** Begin INPUT ROWS **
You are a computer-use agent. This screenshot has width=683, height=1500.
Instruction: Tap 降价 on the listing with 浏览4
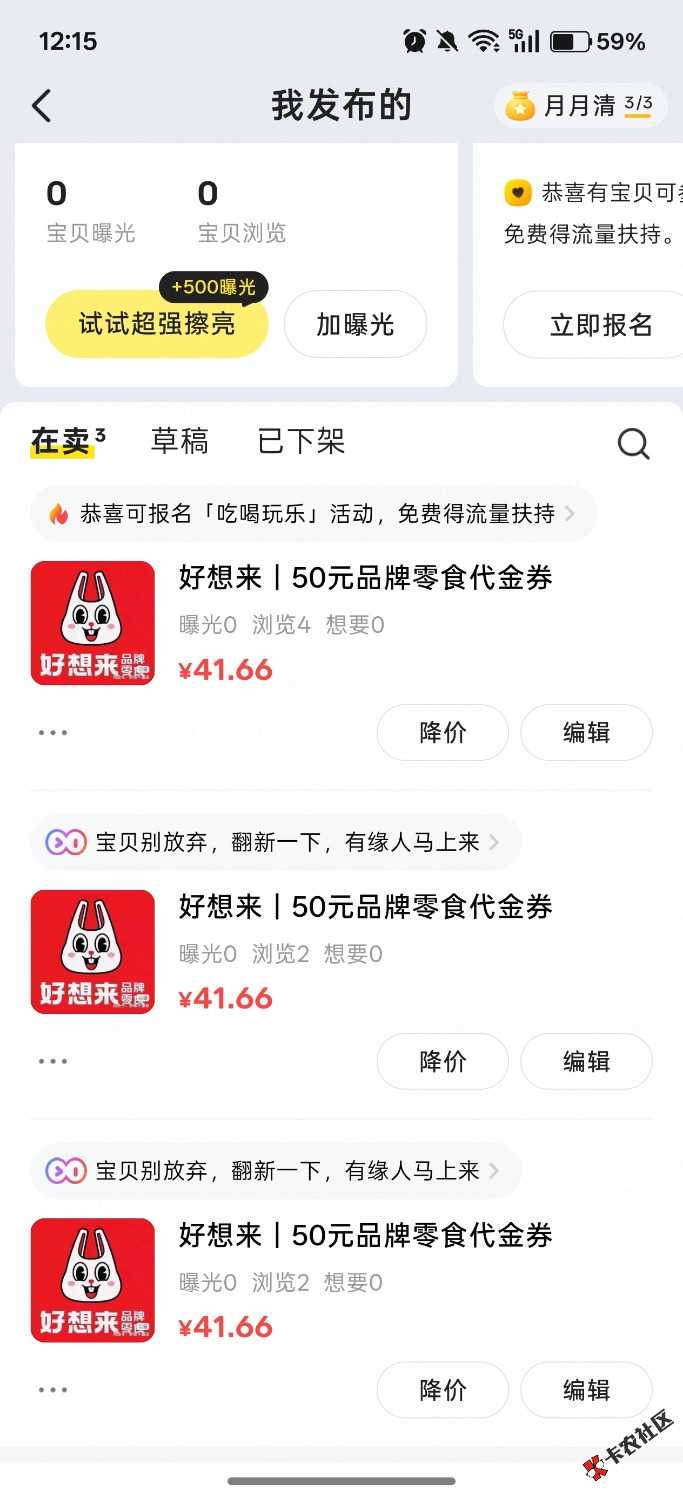[x=442, y=732]
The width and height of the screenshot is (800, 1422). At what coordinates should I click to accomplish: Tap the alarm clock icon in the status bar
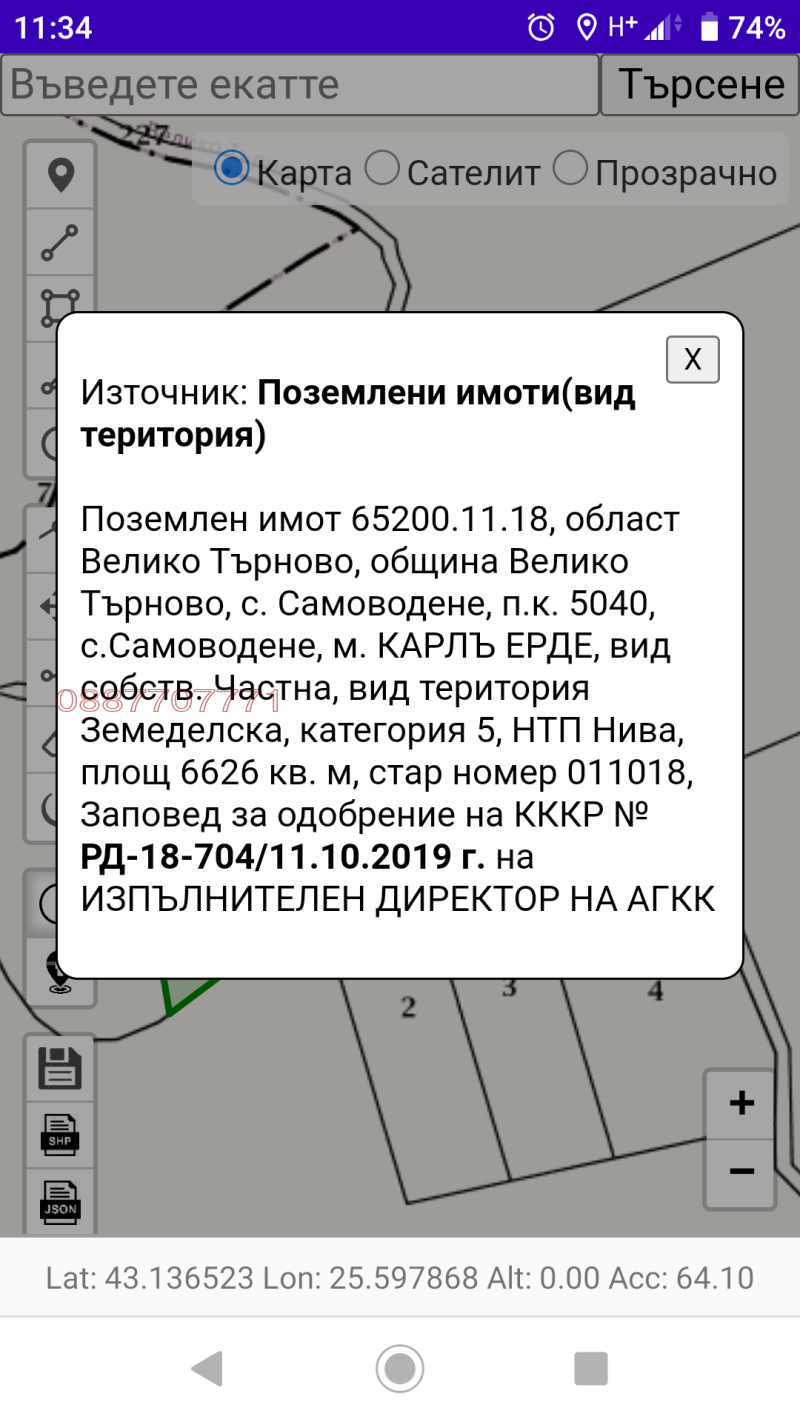click(x=540, y=28)
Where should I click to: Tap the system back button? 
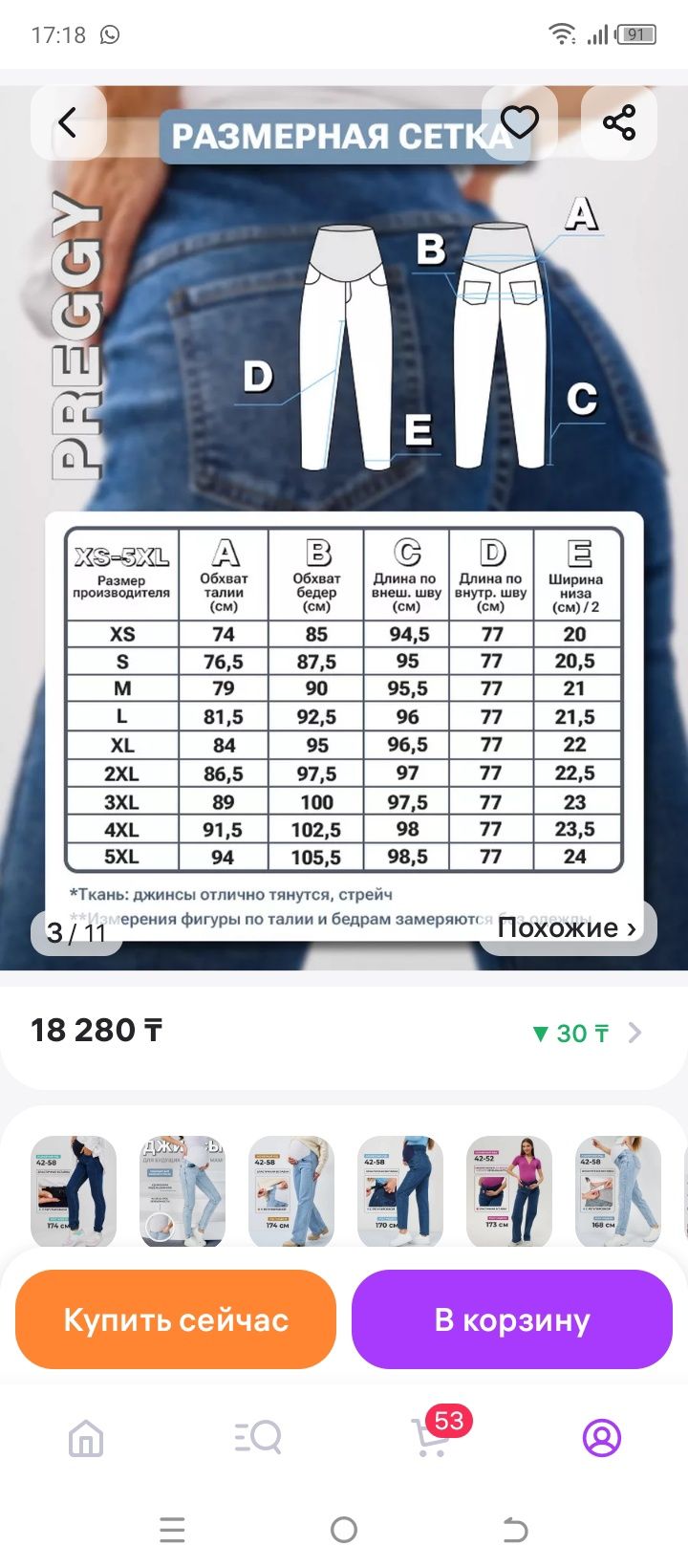(x=515, y=1530)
** End INPUT ROWS **
Please copy the rows above from the line with "Where should I" through the end of the rows, swapping "system" for "navigation" and changing nothing else. Leave the pictures out.

Where should I click to: Tap the navigation back button? 
(x=515, y=1530)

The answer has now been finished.